Top Ten Correlations between the Old School and Discrete Mathematics

  1. Gray codes of binary n-tuples are named after a physicist who published the idea in 1934, but were alluded to by Emile Baudot in 1878.
  2. Walsh functions, which approximate trigonometric functions, were discovered in 1923.
  3. N.G. de Bruijn discovered the cycle of 2^n digits in which every binary n-tuple occurs consecutively in the 1946 edition of Indagationes Mathematicae.
  4. Karnaugh maps for plotting n>2 bit binary output in two dimensions were devised in 1953.
  5. Algorithm to generate all lexicographic permutations of a sorted sequence {a1...an} dates back to Narayana Pandita in 14th-century India.
  6. The "Cambridge Forty-Eight" sequence of permutations of five bells has been used since the early 1600s.
  7. Cayley graphs plotting permutations with a set of generators were devised in 1878.

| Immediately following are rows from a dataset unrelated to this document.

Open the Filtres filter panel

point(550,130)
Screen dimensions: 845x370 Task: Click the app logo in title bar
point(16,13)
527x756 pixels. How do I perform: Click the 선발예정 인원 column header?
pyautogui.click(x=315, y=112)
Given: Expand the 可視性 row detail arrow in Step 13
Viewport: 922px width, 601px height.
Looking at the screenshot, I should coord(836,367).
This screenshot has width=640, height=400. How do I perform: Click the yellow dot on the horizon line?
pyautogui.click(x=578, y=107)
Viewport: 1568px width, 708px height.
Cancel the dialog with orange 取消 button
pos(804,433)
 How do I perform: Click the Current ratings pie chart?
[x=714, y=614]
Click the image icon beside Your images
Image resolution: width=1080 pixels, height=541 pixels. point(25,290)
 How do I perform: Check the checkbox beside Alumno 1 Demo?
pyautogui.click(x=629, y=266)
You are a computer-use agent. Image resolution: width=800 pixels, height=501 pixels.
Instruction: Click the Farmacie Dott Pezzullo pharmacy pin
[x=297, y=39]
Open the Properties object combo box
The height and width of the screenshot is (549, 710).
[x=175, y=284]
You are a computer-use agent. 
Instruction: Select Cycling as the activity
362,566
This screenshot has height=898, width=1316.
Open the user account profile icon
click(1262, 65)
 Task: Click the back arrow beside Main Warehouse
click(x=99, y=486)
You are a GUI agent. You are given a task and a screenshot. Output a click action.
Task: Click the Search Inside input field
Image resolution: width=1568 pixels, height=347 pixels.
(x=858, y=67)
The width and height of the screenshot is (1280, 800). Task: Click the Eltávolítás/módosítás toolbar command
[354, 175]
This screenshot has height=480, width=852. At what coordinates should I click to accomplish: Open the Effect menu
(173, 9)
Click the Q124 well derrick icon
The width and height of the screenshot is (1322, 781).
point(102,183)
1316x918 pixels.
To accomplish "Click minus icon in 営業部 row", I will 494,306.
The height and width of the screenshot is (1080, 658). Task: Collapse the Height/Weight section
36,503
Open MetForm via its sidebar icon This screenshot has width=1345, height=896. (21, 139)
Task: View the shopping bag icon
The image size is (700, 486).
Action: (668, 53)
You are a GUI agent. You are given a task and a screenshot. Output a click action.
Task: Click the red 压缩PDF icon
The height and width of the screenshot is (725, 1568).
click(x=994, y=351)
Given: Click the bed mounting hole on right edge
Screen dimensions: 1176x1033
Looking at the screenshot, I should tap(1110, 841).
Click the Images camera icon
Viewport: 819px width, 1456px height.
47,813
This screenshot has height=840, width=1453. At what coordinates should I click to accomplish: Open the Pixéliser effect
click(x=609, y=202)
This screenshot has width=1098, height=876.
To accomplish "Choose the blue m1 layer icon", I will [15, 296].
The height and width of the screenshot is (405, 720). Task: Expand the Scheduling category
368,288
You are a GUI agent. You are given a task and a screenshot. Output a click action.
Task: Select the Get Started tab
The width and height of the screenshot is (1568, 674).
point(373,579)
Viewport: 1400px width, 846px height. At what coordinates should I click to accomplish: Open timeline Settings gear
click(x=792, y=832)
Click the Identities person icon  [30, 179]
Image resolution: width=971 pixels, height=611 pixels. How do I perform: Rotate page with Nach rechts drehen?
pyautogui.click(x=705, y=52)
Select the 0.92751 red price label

  8. The Sims table for representing groups of permutations was published in Computational Methods in Abstract Algebra in 1970. Every possible permutation of n elements can be represented uniquely as a product of Sims table elements.
  9. Evariste Galois put forth the notion of permutation groups in 1830. A set of permutations forms a group, if it is closed under multiplication.
  10. Simeon Denis-Poisson published the Poisson Distribution in 1838.